Mario: 00:33:25.904 And then the other side of that is the whole life cycle of the secret. So if we move away from a pets model for our Kubernetes clusters, and we go to, let’s say, a cattle model and we have everything declarative, what does it look like when I go and spawn new environments? And when I’m an SRE engineer, I don’t know every nuanced secret that a developer might have for their service. I expect that to be defined with their helm or whatever configuration that they have. I can’t really worry about that. That’s a little bit like — so we have to build a set of abstractions or other software pieces or components that can handle that in more of an automated fashion. I think Vault’s a great solution. I don’t think there is a super amazing, best low effort solution out there necessarily. I think a lot of this is, what size is your organization? How important is security to you? Because I know for a fact — many company’s secrets are stored in GitHub. And maybe that’s a startup that’s 20 people. Hopefully not. I’m not saying you should be doing that, but that’s sometimes the reality.
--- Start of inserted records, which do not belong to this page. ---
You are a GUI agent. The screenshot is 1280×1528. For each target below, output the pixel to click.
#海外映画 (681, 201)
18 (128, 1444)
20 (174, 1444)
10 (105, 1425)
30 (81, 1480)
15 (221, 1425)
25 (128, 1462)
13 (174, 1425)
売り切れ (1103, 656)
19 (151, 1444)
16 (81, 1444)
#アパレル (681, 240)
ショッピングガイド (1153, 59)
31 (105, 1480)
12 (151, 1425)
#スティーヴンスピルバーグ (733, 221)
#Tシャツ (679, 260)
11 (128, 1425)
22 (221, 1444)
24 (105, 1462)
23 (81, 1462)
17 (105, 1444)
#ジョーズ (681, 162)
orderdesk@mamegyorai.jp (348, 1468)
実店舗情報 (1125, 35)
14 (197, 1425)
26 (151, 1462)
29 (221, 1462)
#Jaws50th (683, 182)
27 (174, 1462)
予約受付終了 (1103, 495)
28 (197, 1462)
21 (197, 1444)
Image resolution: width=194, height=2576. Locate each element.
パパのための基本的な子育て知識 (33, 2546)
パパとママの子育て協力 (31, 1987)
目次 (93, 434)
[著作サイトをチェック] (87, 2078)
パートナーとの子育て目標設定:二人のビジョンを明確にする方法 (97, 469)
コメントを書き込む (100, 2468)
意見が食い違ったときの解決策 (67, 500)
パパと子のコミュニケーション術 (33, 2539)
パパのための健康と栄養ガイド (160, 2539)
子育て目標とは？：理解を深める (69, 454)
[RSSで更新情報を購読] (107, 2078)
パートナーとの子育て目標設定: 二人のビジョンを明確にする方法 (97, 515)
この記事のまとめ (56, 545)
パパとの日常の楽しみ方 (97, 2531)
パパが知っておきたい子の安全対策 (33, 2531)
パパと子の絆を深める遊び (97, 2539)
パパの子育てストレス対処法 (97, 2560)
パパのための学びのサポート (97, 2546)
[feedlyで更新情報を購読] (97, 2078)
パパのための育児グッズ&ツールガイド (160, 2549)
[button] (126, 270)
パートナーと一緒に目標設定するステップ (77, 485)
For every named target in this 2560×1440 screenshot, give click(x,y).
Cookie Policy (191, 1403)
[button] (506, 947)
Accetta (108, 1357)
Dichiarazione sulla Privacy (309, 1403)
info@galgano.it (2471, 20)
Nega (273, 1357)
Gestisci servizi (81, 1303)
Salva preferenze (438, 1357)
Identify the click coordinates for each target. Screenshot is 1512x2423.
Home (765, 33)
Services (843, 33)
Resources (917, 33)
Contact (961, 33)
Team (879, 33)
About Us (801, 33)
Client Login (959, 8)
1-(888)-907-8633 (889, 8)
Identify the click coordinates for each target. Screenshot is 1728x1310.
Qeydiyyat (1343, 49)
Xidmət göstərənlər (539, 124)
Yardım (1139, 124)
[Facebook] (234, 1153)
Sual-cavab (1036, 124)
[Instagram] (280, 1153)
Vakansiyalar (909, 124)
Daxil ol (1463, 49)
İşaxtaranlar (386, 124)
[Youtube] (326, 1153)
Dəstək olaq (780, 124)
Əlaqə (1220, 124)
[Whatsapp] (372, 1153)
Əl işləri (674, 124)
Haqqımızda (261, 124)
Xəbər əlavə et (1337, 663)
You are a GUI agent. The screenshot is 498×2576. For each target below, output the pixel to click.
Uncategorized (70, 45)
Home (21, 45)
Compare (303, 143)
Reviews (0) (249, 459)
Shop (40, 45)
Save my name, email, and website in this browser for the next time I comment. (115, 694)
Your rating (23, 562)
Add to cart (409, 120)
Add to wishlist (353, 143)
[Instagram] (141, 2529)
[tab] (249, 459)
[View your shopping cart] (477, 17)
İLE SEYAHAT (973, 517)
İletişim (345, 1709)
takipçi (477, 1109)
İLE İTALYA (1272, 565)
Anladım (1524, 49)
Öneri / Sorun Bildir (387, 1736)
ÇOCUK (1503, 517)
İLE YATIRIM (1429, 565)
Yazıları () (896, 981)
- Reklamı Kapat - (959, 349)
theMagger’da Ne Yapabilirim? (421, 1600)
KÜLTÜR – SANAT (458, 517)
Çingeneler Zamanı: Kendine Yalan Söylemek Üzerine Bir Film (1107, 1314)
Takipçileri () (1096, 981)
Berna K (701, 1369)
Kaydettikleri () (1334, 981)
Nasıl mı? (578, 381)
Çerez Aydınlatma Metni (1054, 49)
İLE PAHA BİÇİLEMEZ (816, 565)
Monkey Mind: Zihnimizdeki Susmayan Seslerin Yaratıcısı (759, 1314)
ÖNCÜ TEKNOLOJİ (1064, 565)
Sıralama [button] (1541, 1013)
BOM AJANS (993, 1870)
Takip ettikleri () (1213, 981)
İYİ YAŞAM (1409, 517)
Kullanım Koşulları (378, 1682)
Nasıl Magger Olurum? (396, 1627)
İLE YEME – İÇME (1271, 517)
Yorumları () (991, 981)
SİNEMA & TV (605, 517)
Mario: 00:34:28.091 You can’t be 100% perfect at everything. You have to pick your battles. I’d say focus on: What is security to you? How do you instrument security? What does reviewing security look like? Do you actually have any standards you need to meet? Do you have an external company coming and reviewing or doing pen testing for you? What is that like? And then the other big one is: How do your employees both interact and share secrets? Because at some point, secrets might be needed. You might need to share them. Do you want them uploading them in Slack? Is that a good idea? Maybe it is. Maybe you say, “You know what? Slack is trustworthy. We’ve signed the contract with them. We’ve reviewed their security. So you have to consider these pieces.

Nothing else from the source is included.